Without the noindex part of robots.txt (which google decided to ignore not so long ago) this is not solvable.
I have a feeling the PDF viewer triggered it, cause on Mobile it defaults to showing the whole page which results in tiny text but that's easily fixed by the user so I prefer to leave it like that.
The rest of Google has a policy of "Engineers will probably say the wrong thing if we let them talk in public"
While I understand the problems with Google scraping content, as a user these snippets help me find what I'm searching for faster. If that's all you're optimizing for, Google is fantastic. There are certainly good arguments to be made for other models, but for search, stealing content helps. I'm not advocating stealing content, I'm just saying that it produces more useful results.
The first three result lead you to fake android blog telling you how you can easily root every chinese android device and specifically the M89 tablet...
The real authoritative result (xda-developers) only appears in the fourth position, under sight. It will tell you if you follow the instruction given in the fake blog post from the 2 or 3 first results, you will brick your tablet.
In a similar way the word "cbd" (for cannabidiol) has been hijacked by dubious commercial compagnies through fake blog posts filling pages after pages of google results telling you how great cbd is for the treatment of every disease on earth... But there is no trace of an actual study in these results. You will have to go with the less popular word "cannabidiol" to start to see some serious articles about it.

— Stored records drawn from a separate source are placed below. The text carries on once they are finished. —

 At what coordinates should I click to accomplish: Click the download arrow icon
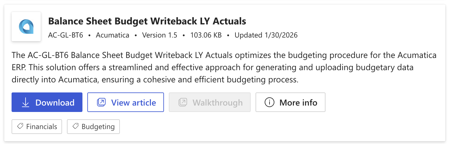pos(26,103)
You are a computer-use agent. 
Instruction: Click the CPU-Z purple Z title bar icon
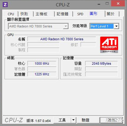tap(5, 5)
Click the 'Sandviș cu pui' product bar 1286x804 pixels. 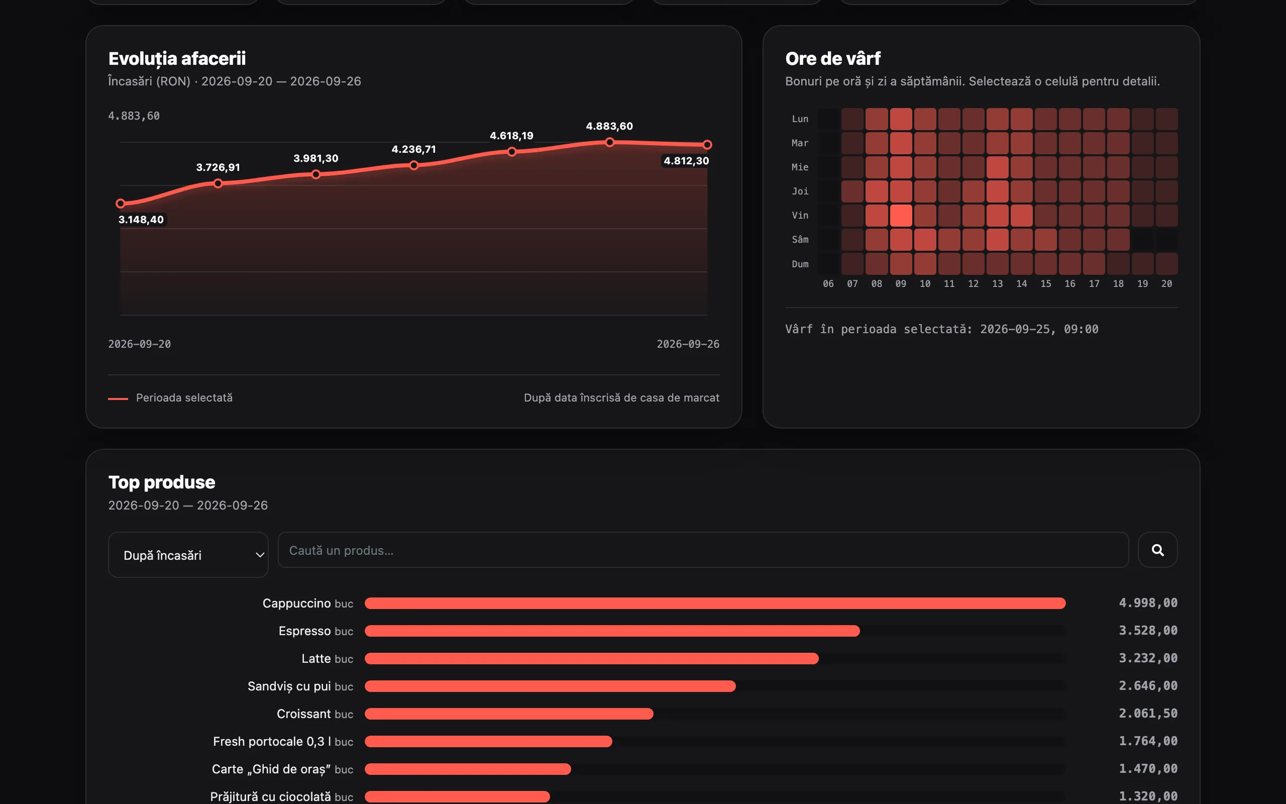[550, 686]
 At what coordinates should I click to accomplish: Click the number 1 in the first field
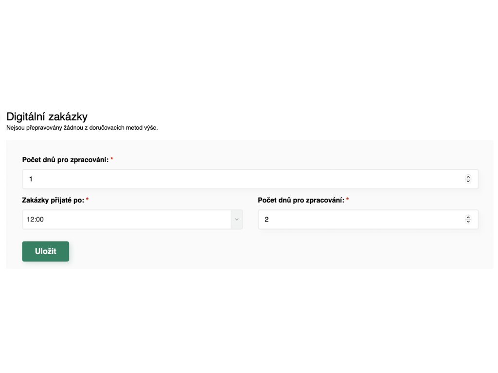point(31,179)
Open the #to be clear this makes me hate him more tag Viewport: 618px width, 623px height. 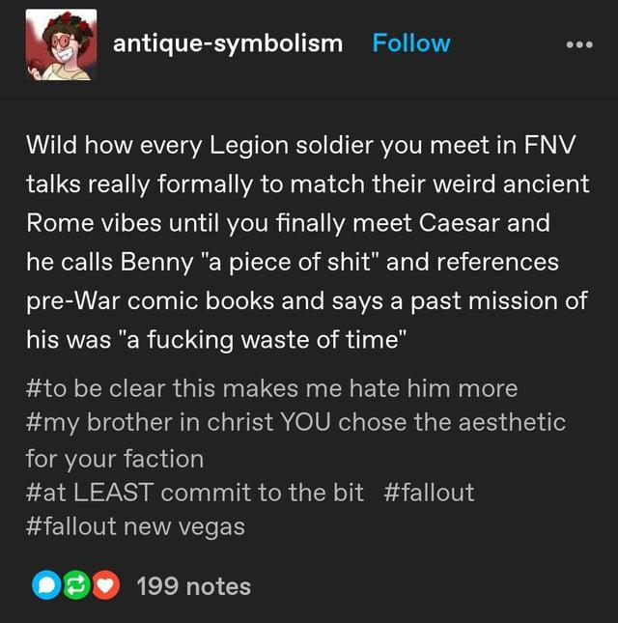(x=271, y=388)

Google results can be hijacked and Google do little about it. May be because the ads shown in these fake blog posts are from google ads network ? I don't know...
But google result have clearly deteriorated these last years and the authoritative figure of the companie is not anymore what it was in the past.

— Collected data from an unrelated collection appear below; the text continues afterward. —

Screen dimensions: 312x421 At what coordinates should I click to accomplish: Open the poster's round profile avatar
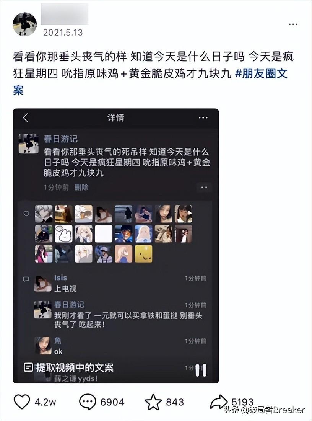[x=25, y=24]
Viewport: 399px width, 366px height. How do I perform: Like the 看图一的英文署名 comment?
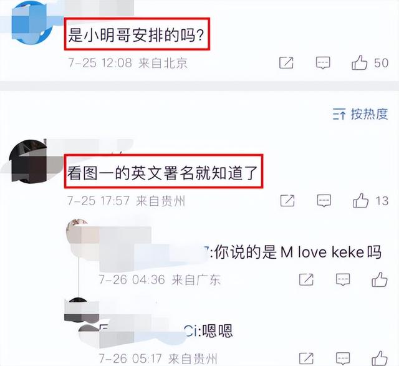360,200
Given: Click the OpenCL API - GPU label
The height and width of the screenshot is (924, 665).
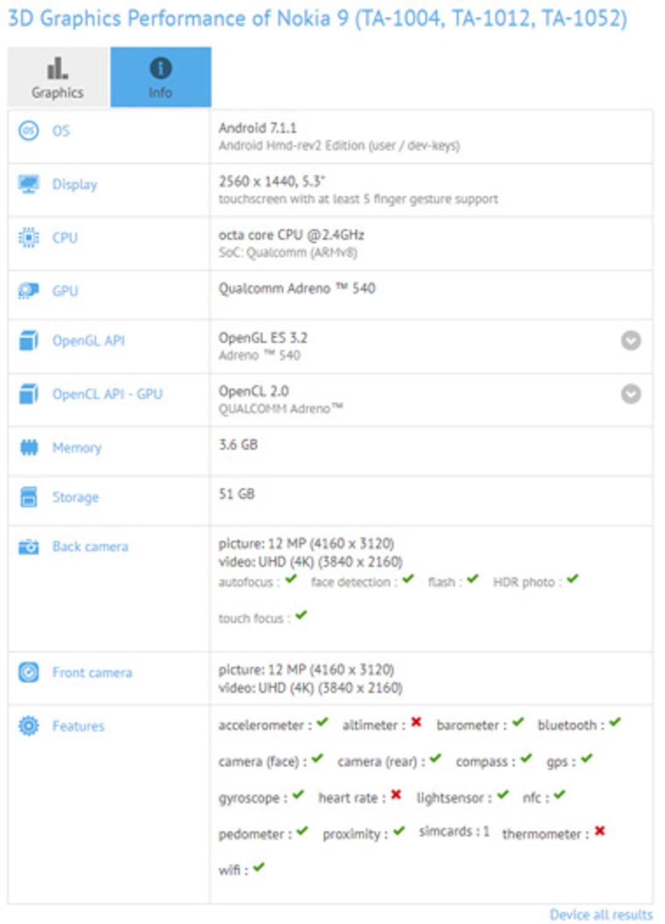Looking at the screenshot, I should tap(107, 394).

OK, some people believe anything they read (especially if it confirms their existing biases), but that problem has always existed. I think Google’s occasional snippet fuck-ups are a drop in the ocean compared to the spread of false information through social networks.
But the long tail is important too. It's fixed now (yay) but for years you could search for "calories in corn" and Google would confidently present an answer 5x the true value, scraped from a site with profoundly wrong information. As Google moves to present more direct answers and fewer links, this risk increases.
It looks like they have backed off on the direct answers somewhat which is good news.
Very few new blogs and content websites are being set up.
All content is moving into apps and walled gardens. Part of the reason for that is that running a well researched blog will never pay for your time, so becomes a hobby thing, and most people are fine to use Facebook for that.
Well it also serves Google's users, to be clear. Though I should also be clear that I don't think that justifies it, since I think it's bad for the ecosystem in more subtle ways than are expressed in immediate user satisfaction.
And if you view Google instead as a connection broker, e.g. a middle-man between publisher and consumer, then Google is destroying their own business by snubbing publishers. Assuming that Google is still making rational, intelligent decisions, it follows that Google no longer sees itself like that.
A search engine is inherently a content aggregator; the functions are inseperable.
I mean, maybe not yours specifically. But snippets are great for users in the typical case.